TASK INPUTS →
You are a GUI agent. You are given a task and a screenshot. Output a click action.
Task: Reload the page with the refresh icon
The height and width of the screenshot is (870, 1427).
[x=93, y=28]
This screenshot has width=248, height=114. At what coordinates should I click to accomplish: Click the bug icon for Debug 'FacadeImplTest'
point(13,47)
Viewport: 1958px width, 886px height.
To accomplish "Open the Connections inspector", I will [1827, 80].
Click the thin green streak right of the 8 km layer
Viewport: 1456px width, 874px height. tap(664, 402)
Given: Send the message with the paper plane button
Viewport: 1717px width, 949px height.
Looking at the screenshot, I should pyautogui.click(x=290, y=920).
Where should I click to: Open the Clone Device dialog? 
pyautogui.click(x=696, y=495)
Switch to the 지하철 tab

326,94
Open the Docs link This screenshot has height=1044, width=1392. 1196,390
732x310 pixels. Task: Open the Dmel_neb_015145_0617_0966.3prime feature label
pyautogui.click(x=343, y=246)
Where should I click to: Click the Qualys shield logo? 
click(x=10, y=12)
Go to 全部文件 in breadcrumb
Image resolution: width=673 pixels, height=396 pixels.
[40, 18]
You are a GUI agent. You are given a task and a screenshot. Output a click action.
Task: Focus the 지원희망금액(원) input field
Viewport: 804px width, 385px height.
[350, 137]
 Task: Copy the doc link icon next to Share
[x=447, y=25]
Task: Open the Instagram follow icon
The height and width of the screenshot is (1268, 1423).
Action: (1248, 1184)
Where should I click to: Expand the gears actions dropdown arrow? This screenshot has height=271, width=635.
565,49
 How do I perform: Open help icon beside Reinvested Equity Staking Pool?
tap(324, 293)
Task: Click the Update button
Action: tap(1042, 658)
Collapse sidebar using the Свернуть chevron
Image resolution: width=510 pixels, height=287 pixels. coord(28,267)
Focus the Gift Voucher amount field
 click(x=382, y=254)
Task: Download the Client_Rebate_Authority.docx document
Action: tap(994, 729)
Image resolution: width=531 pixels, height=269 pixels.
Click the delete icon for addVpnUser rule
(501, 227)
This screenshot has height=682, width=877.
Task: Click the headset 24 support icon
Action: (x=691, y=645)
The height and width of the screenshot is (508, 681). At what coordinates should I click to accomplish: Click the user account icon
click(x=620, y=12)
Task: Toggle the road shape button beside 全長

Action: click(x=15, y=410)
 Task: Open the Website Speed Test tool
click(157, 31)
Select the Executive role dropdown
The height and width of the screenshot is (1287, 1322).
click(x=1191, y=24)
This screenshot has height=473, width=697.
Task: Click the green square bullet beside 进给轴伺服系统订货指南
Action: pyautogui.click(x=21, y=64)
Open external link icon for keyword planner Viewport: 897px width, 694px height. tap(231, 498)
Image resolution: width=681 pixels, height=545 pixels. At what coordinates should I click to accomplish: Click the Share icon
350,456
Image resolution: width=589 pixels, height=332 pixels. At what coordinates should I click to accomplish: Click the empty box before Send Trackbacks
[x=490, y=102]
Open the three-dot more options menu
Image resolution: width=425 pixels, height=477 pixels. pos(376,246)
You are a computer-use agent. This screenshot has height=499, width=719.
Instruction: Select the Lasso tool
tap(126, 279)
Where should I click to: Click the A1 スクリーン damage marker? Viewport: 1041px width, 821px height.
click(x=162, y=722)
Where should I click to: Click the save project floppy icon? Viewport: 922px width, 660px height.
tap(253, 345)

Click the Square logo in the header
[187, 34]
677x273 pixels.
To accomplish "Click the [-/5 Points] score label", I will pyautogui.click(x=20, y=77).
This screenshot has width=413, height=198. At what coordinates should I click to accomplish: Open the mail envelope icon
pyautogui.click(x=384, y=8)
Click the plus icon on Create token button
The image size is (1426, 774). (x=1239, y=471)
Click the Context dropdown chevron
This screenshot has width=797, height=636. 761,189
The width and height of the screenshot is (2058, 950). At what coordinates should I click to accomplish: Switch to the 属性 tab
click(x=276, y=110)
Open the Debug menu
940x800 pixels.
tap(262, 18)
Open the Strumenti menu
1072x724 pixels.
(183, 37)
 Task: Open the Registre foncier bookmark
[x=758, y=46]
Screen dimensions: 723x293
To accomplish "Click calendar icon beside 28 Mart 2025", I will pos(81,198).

WHAT THE TASK REQUIRES →
Please show, copied in full, every line of the records above that contains the string "coordinates". Case counts.

TASK SOLUTION →
This screenshot has width=248, height=114. At what coordinates should I click to accomplish: Click the bug icon for Debug 'FacadeImplTest'
The height and width of the screenshot is (508, 681). At what coordinates should I click to accomplish: Click the user account icon
Image resolution: width=681 pixels, height=545 pixels. At what coordinates should I click to accomplish: Click the Share icon
Image resolution: width=589 pixels, height=332 pixels. At what coordinates should I click to accomplish: Click the empty box before Send Trackbacks
This screenshot has width=413, height=198. At what coordinates should I click to accomplish: Open the mail envelope icon
The width and height of the screenshot is (2058, 950). At what coordinates should I click to accomplish: Switch to the 属性 tab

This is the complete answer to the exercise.